Mademoiselle confirme la baisse de régime de son réalisateur
Park Chan-Wook revient avec un thriller à la fois suranné et étonnement moderne. Le réalisateur sud-coréen semble abandonner pour de bon la recette qui a fait son succès à base de violence crue et d’intrigues policières pour se tourner vers le film d’époque et le jeu pervers entre trois personnages à la duplicité chevillée au corps. Le triangle amoureux est retors et les apparences sont autant trompeuses que les péripéties peuvent lasser à force de coups de théâtres successifs. Le film devient trop vite un exercice de style avant tout esthétique.
Une servante coréenne, sa maitresse japonaise et l’amant de cette dernière complotent, s’aiment et se déchirent.
La nostalgie de la trilogie magique
Entre 2002 et 2005, Park Chan Wook marchait sur l’eau et sortait trois films aussi fascinants que violents et cruels. Sympathy for Mister Vengeance, Old Boy et Lady Vengeance créaient un tsunami international parmi les cinéphiles. Un grand réalisateur naissait avec une esthétique détonnante et une règle implacable: plonger ses héros dans des situations dantesques dont ils souhaitent se sortir à tout prix. Beaucoup regrettent la tiédeur du jury de Cannes et la non obtention de la palme en 2003 pour Old Boy. Mais la grâce n’est pas éternelle et Park Chan Wook est depuis rentré dans le rang, privilégiant des héroïnes plus tourmentées et moins implacables.
L’éternel triangle amoureux
Ce n’est plus une mais deux héroïnes qui se déchirent (au moins en apparence) dans une intrigue à tiroirs. Le film enchaine trois épisodes qui évoquent la même histoire sous des points de vue différents. Le procédé est classique et fait souvent ses preuves. Le spectateur est brinquebalé à son corps défendant et l’éternelle dialectique maitrise/servitude est illustrée dans une atmosphère de plus en plus perverse. Si la servante est d’abord décrite comme une petite chose sans défense et le séducteur comme un manipulateur de génie, les cartes s’inversent vite… La relation entre la servante et sa maitresse devient le vrai pilier du film. Le film rappelle parfois La vie d’Adèle hélas dans ses moments les plus inutiles. C’est peut être la mode d’étaler des ébats féminins aguichants en mode voyeuriste sans que cela soit vraiment utile.
Très attendu, ce Mademoiselle peut laisser sceptique par son manque d’ambition. Park Chan Wook semble ourler autour du pot sans oser réitérer sa folie d’antan. C’est bien dommage.
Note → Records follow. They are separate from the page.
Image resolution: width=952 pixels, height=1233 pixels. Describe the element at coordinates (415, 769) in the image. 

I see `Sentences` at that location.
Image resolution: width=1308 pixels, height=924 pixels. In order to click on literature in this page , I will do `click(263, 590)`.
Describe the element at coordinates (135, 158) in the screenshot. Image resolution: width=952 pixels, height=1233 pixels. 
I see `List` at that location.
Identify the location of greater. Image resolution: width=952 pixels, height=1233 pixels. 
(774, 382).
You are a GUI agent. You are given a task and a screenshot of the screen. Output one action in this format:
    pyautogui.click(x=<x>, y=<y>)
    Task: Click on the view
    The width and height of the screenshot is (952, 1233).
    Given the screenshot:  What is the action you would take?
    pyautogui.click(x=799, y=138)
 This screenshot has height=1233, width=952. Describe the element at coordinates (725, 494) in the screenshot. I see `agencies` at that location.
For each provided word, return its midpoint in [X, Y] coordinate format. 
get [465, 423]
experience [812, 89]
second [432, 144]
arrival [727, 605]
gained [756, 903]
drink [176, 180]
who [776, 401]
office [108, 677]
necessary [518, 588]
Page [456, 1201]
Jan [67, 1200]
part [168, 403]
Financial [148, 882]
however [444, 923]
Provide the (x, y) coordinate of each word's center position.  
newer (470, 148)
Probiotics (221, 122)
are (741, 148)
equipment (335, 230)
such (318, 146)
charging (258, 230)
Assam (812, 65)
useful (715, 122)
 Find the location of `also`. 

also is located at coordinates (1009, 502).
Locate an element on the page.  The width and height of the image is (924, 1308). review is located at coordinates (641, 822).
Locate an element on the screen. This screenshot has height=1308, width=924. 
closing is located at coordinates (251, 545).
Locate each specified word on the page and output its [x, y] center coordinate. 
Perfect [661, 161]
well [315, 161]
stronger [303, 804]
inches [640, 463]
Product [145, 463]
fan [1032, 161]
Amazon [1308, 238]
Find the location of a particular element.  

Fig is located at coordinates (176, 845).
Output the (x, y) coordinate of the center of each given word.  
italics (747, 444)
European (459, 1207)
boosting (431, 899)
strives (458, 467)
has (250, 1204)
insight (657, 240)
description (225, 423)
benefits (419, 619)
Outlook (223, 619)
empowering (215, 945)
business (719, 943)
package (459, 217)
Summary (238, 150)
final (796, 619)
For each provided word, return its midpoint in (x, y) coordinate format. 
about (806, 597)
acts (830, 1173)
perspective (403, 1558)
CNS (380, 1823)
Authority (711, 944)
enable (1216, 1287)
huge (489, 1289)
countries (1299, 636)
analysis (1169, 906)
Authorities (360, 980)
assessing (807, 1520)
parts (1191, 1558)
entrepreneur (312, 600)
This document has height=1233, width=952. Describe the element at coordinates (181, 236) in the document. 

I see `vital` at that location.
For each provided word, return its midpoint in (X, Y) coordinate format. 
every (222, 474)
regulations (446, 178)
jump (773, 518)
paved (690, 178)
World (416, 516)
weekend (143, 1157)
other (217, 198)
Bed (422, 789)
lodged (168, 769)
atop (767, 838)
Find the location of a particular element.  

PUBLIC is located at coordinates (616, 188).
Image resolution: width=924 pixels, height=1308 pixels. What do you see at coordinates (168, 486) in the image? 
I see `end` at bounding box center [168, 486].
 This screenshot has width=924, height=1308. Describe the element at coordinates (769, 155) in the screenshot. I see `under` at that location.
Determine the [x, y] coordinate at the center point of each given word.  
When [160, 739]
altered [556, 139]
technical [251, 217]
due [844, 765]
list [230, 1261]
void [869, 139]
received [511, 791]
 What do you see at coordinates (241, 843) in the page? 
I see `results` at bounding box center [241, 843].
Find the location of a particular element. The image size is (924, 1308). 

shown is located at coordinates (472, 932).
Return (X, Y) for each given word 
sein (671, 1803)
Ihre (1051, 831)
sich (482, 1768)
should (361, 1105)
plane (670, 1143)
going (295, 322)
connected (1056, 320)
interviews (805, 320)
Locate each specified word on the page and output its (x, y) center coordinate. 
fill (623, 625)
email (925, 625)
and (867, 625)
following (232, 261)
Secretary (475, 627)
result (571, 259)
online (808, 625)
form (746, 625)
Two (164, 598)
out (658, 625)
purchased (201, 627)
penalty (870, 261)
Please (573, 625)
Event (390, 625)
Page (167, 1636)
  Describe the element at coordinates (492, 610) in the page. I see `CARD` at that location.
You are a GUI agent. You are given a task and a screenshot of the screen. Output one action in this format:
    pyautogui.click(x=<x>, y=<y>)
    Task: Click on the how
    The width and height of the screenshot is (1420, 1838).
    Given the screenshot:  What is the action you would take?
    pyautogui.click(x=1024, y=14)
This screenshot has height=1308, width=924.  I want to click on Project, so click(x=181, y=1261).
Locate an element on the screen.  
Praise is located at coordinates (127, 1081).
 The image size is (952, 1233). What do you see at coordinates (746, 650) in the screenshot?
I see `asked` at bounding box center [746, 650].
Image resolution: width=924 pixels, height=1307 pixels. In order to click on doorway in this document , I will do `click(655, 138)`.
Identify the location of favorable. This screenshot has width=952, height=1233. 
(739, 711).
Corée. Années 30, pendant la colonisation japonaise. Une jeune femme (Sookee) est engagée comme servante d’une riche japonaise (Hideko), vivant recluse dans un immense manoir sous la coupe d’un oncle tyrannique. Mais Sookee a un secret. Avec l’aide d’un escroc se faisant passer pour un comte japonais, ils ont d’autres plans pour Hideko…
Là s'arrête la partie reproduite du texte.